Dataset	What it tests	Eval split (n)
CommonVoice 19 (zh-TW)	Read Taiwan-Mandarin speech	full test (5013)
ASCEND	Spontaneous Mandarin–English code-switch conversation	full test (1315)
CSZS (zh-en)	Zero-resource code-switch benchmark	full test (3176)
NTUML2021	Mandarin lecture speech (university ML course)	test[:2000]
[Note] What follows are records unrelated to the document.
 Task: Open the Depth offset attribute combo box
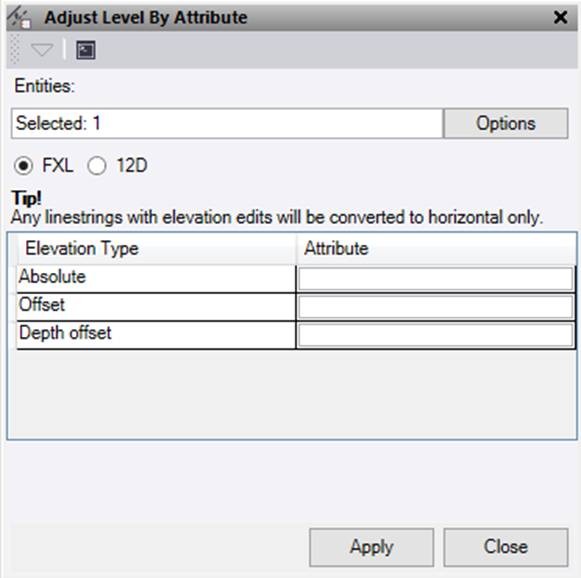435,335
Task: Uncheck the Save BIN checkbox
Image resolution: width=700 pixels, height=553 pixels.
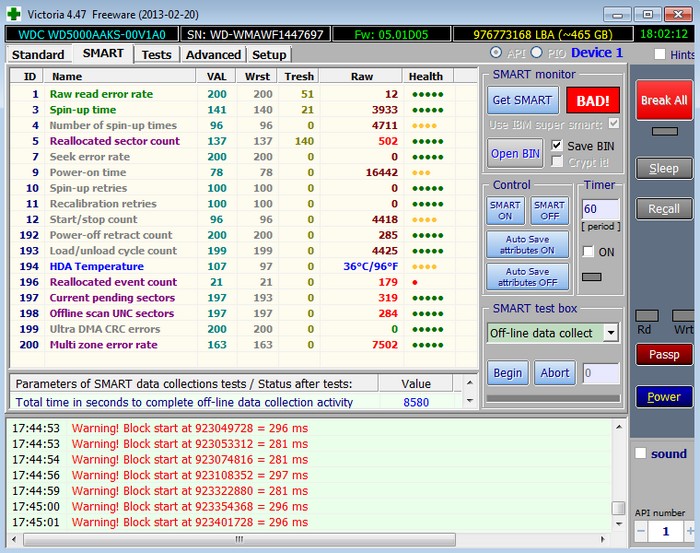Action: 557,145
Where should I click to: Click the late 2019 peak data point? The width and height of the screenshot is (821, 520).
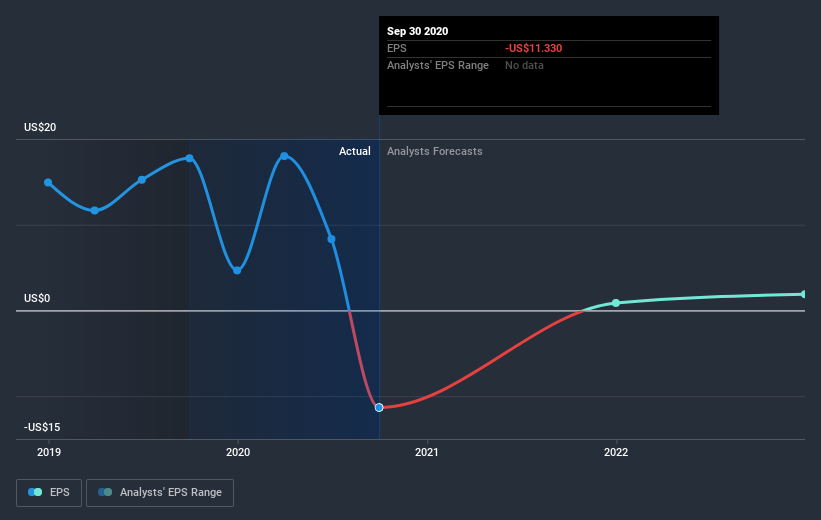pyautogui.click(x=190, y=158)
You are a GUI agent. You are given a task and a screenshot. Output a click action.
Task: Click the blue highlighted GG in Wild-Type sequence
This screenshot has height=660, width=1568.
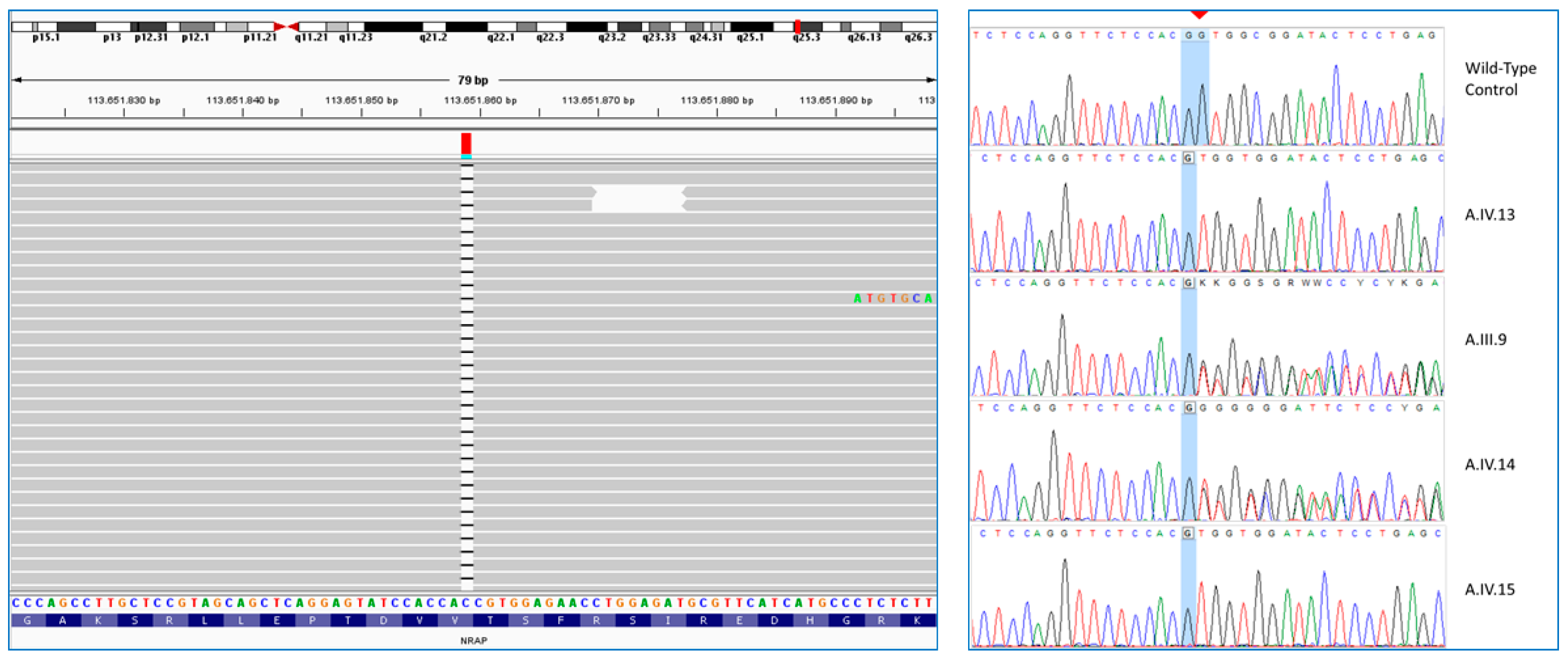pyautogui.click(x=1194, y=36)
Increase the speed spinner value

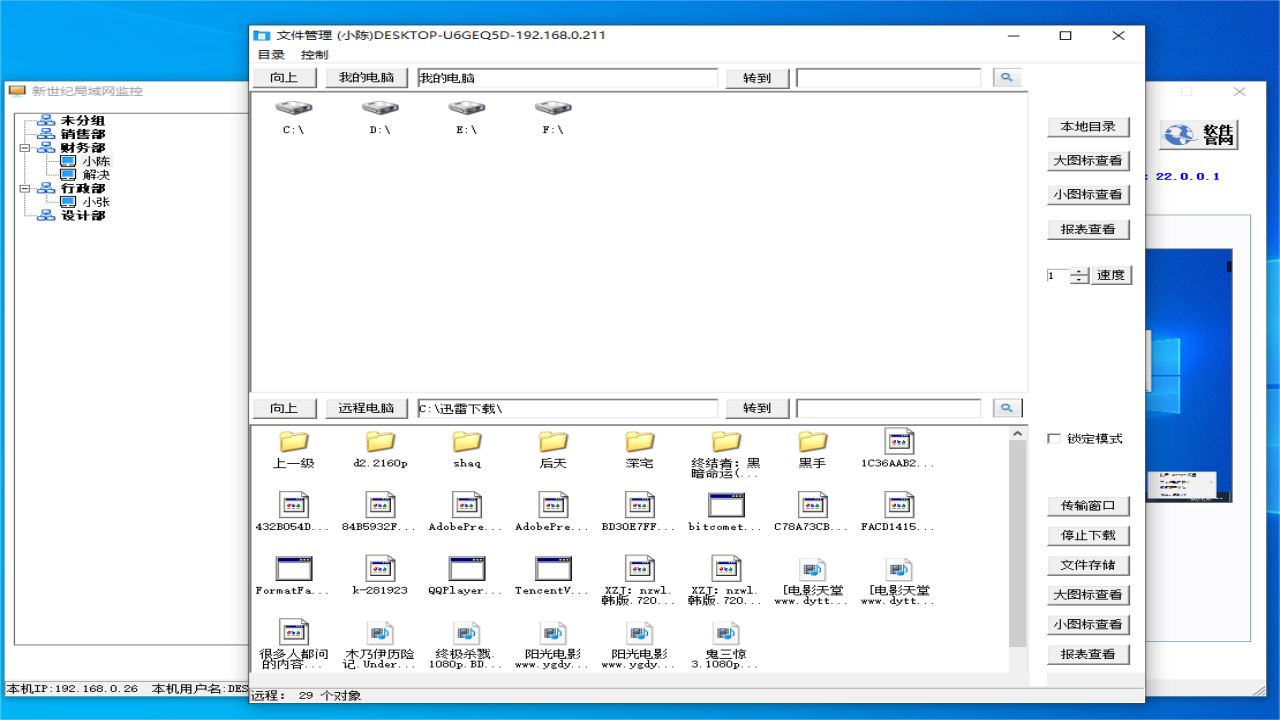click(1079, 271)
No train/test leakage. Fine-tuning used only the training pools, disjoint from every evaluation split: the NTUML2021 train split, the ASCEND train split, and a CommonVoice slice drawn from validated_without_test (CommonVoice's official non-test pool, disjoint from its test split). Evaluation therefore runs on the full, untouched CommonVoice / ASCEND / NTUML2021 test splits; CSZS is a separate dataset not used in training at all. Every number above is leak-free.

How it was built

Base Qwen/Qwen3-ASR-0.6B (frozen AuT audio encoder + Qwen3 decoder).
Adaptation: a rank-16 decoder-only LoRA trained on a few hours of public audio (CommonVoice zh-TW, ASCEND, NTUML2021), with general + code-switch replay to preserve the base model's broad and bilingual ability. The audio encoder is left frozen.
Localization: Traditional-script + Taiwan-lexicon output is rendered through the model's own tokenizer (the surface mapping is baked once at build time); there is no post-processing at inference — the Traditional output comes straight from the model's own tokenizer decode.
Packaging: the adapter is merged into the base and the localized tokenizer is shipped with it, so the release is a single drop-in checkpoint that loads like stock Qwen3-ASR.
Decoding tip: pass language="Chinese" for Taiwan speech; this also prevents translation-style outputs on dense code-switch.

Limitations

Dense synthetic code-switch (CSZS): the smaller TEA-ASR-1-mini trails the Taiwan specialist on this set; the flagship TEA-ASR-1 leads it. For heavy code-switch, prefer TEA-ASR-1.
Scope: validated on the Qwen3-ASR family (0.6B and 1.7B); the released models load via the qwen-asr package, exactly like the base.

Citation

@misc{teaasr2026,
  title  = {Tokenizer-First Adaptation of Mandarin ASR to Taiwan Mandarin},
  author = {TEA-ASR contributors},
  year   = {2026},
  note   = {TEA-ASR (Taiwan Everyday Audio); adapted from Qwen3-ASR}
}

Built on Qwen3-ASR (Apache-2.0). The TEA-ASR adaptation and this checkpoint are released under the MIT License; the underlying Qwen3-ASR weights remain subject to the Apache-2.0 license and its attribution/NOTICE terms.